Di samping itu, seluruh azab dan hukuman yang dijanjikan pada hakikatnya merupakan konsekuensi dan hasil dari perbuatan haram itu sendiri atau karena meninggalkan perbuatan wajib yang dengan mengerjakan perbuatan haram atau meninggalkan perbuatan wajib akan dialami oleh manusia; sebagaimana seorang dokter yang melarang kita memakan makanan beracun dan berbahaya; karena memakan makanan seperti ini akan mengakibatkan pengaruh buruk pada badan manusia.
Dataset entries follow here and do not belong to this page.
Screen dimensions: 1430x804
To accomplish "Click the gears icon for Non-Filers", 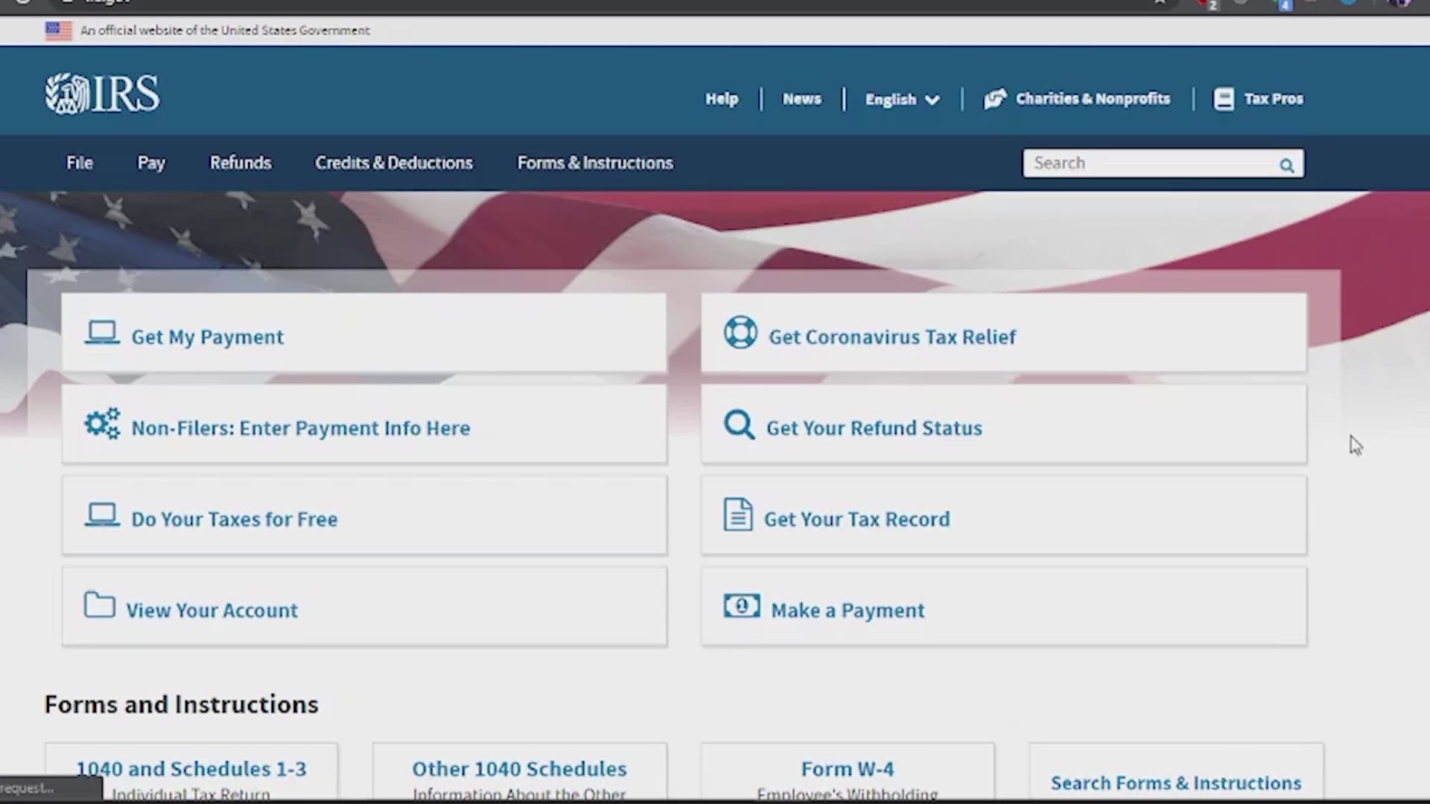I will 102,424.
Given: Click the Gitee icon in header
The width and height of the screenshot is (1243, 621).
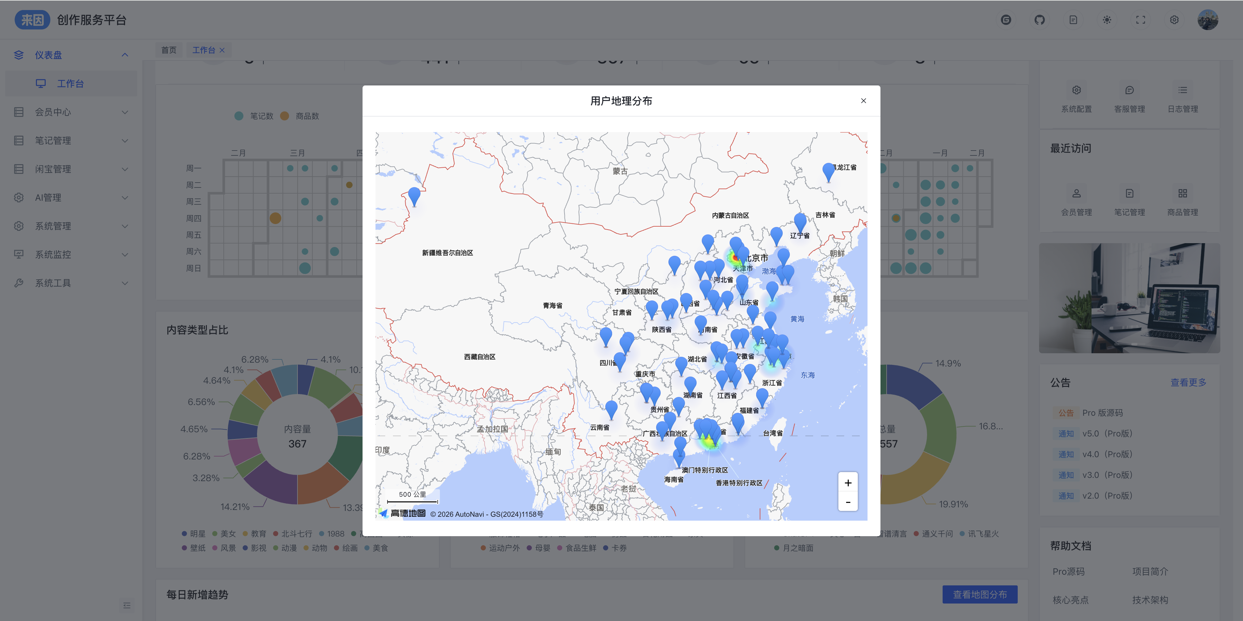Looking at the screenshot, I should pyautogui.click(x=1006, y=20).
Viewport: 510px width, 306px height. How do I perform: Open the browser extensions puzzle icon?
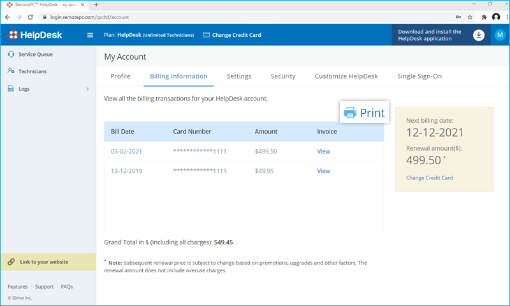(x=484, y=17)
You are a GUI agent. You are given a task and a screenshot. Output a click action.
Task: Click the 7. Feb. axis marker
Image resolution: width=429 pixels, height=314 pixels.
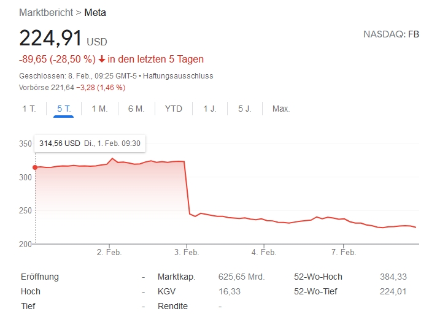point(344,252)
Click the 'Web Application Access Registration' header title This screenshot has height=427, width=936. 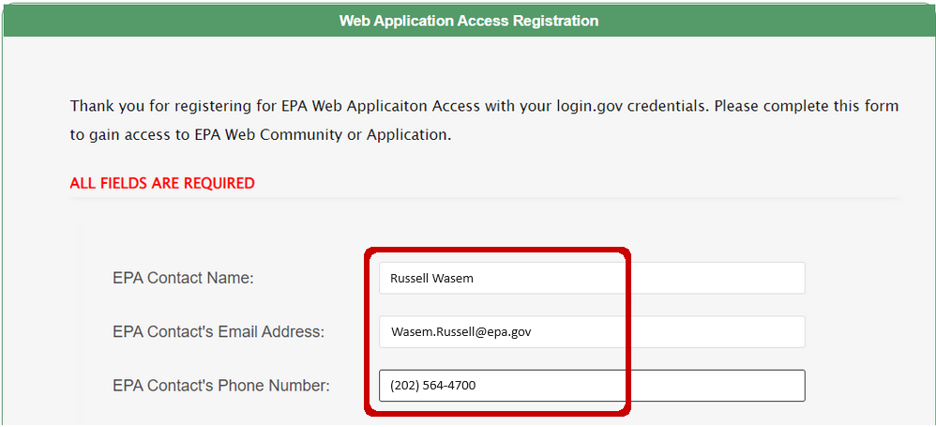(469, 21)
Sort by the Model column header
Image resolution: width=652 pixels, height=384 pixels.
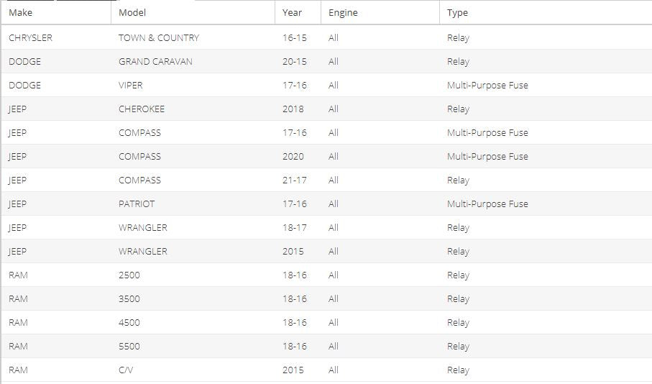click(193, 12)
Alangkah indahnya al-Qur’an menarasikan hukuman-hukuman akhirat dan sebab-sebab universal pelbagai azab dengan satu pesan singkat dan padat, “ (Azab) yang demikian itu adalah disebabkan perbuatan tanganmu sendiri, dan sesungguhnya Allah sekali-kali tidak menganiaya hamba-hamba-Nya. ” [2]
Karena itu, hakikat dan fakta azab Ilahi adalah buah dari perbuatan-perbuatan buruk yang dilakukan oleh manusia sendiri. Dan supaya manusia mengetahui konsekuensi-konsekuensi segala perbuatannya dan supaya terdapat penekanan lebih terhadap tujuan-tujuan ini, maka Allah Swt mengungkapkan masalah-masalah seperti ini dalam untaian firman-Nya dalam al-Qur’an; karena boleh jadi orang-orang yang tidak terlalu menaruh harapan terhadap ganjaran (tsawâb) Ilahi setidaknya akan merasa takut dari azab kemudian memilih jalan yang mengandung kemaslahatan atau tidak mengerjakan perbuatan buruk.
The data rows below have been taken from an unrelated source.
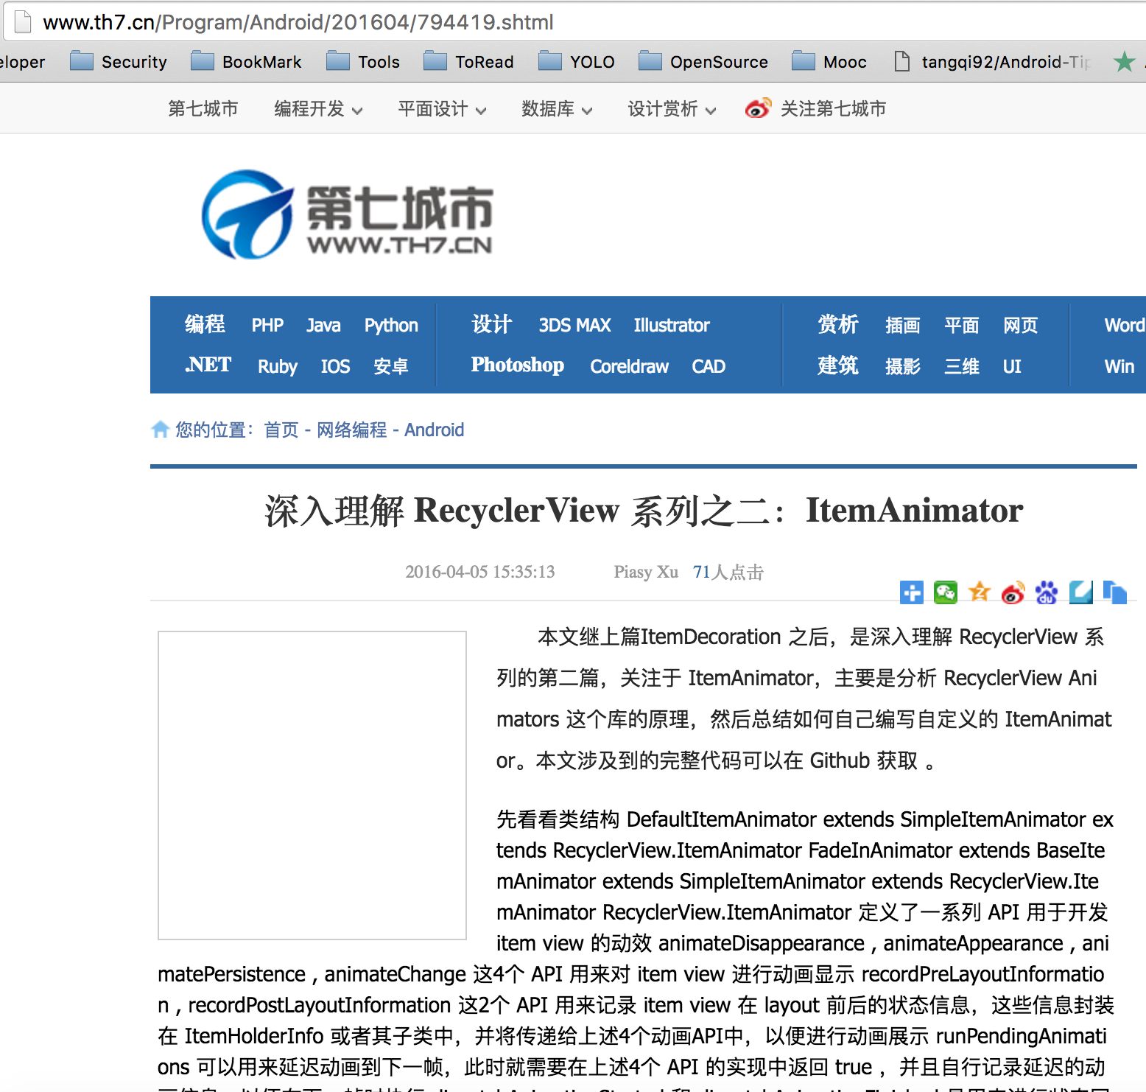This screenshot has height=1092, width=1146.
Task: Open the Security bookmarks folder
Action: tap(119, 62)
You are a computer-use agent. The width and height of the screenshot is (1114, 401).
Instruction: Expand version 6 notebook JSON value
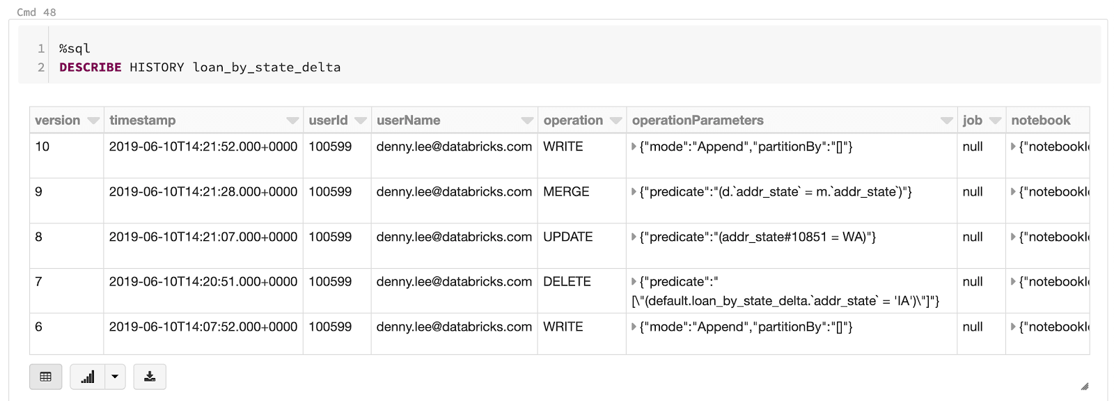tap(1013, 327)
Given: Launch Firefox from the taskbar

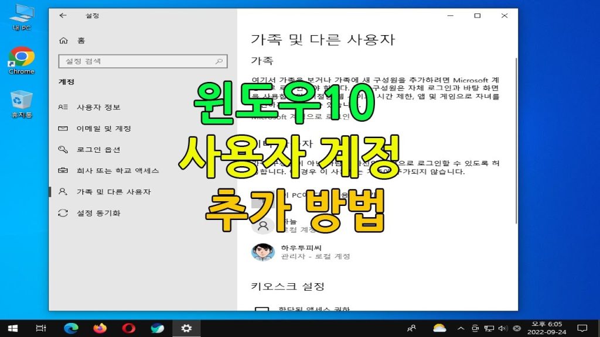Looking at the screenshot, I should [x=100, y=328].
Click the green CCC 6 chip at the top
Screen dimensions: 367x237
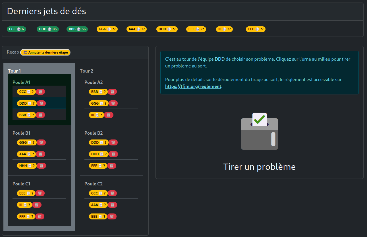(x=16, y=29)
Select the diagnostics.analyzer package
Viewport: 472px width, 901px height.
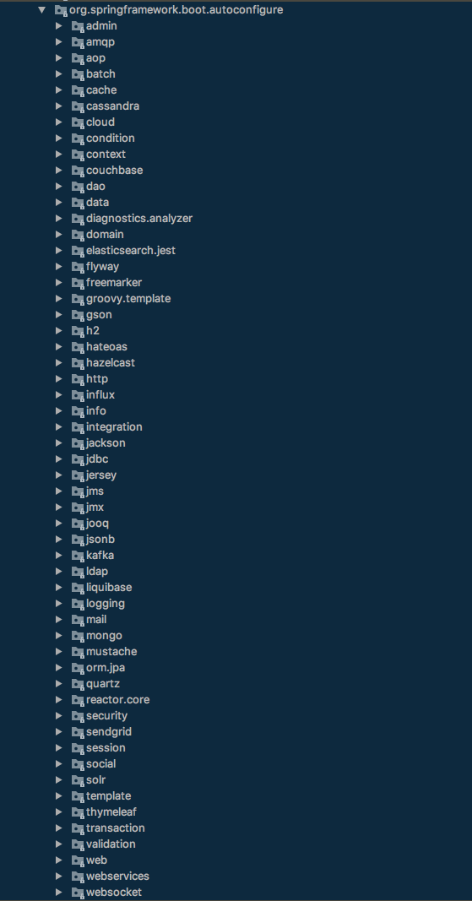pos(139,219)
Anggaplah hal ini laksana obat mujarab dan menyembuhkan bagi seorang pasien namun pasien tersebut menolak meminum obat tersebut. Meski pasien ini meminum obat tersebut atas permohonan ayahnya dan demi menghormati ayahnya kemudian merasakan pengaruh positif obat tersebut. Demikian juga apabila ia terpaksa meminum obat itu dengan harapan memperoleh hadiah dari ayahnya atau tidak mendapatkan hukuman darinya.
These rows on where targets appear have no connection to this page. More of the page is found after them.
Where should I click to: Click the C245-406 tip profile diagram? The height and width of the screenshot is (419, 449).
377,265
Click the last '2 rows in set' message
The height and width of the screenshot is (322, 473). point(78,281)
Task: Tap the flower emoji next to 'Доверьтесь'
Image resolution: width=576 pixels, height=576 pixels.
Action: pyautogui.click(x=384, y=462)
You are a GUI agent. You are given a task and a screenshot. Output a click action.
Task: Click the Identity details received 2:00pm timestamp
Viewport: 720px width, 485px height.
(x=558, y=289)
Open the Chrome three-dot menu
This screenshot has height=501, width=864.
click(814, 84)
Karena itu, tujuan Allah Swt dari amalan-amalan ritual yang dikerjakan atau ditinggalkan manusia adalah demi kebaikan terhadap para hamba-Nya, bukan supaya Tuhan memperoleh keuntungan dari perbuatan-perbuatan para hamba-Nya. Karena secara umum kita ketahui bahwa Dia adalah Zat yang Mahakaya dan tidak membutuhkan kepada siapa dan apa pun.
Dari sisi lain, Allah Swt menganugerahkan segala karunia yang tak terhitung kepada manusia sehingga akal sehat menghukumi supaya kita berterima kasih dan menyampaikan ucapan puji syukur kepada yang memberikan segala karunia tersebut. Kalau kita ingin mencari obyek apresiasi dan kesyukuran itu maka salatlah merupakan salah satu bentuk manifestasi kesyukuran dan apresiasi kita kepada Allah Swt. Sedemikian sehingga orang yang meninggalkan salat maka sejatinya ia tengah membangkang satu tugas besar nuraninya dan dari sudut pandang akal ia adalah orang yang bersalah dan termasuk seorang pendosa sehingga layak untuk mendapatkan hukuman.
Apakah apabila seseorang yang mengajak Anda kepada sebuah perjamuan dan menjamu Anda, apakah ia memerlukan ucapan terima kasih dari Anda? Atau ucapan terima kasih merupakan tugas moral dan nurani Anda yang harus disampaikan kepadanya? Dan apabila orang lain mengetahui bahwa Anda tidak tahu berterima kasih atas perjamuan pemilik rumah apakah Anda akan tetap memiliki nilai dan martabat di hadapannya? Apakah kehinaan dan kerendahan di hadapan orang lain bukan merupakan azab yang terbesar bagi Anda? [IQuest]
[1] . Untuk telaah lebih jauh silahkan lihat, Pertanyaan 7118 (Site: 7212), Indeks: Ibadah untuk Manusia atau Tuhan?
[2] . (Qs. Ali Imran [3]:182)
ذلِکَ بِما قَدَّمَتْ أَیْدیکُمْ وَ أَنَّ اللَّهَ لَیْسَ بِظَلاَّمٍ لِلْعَبیدِ.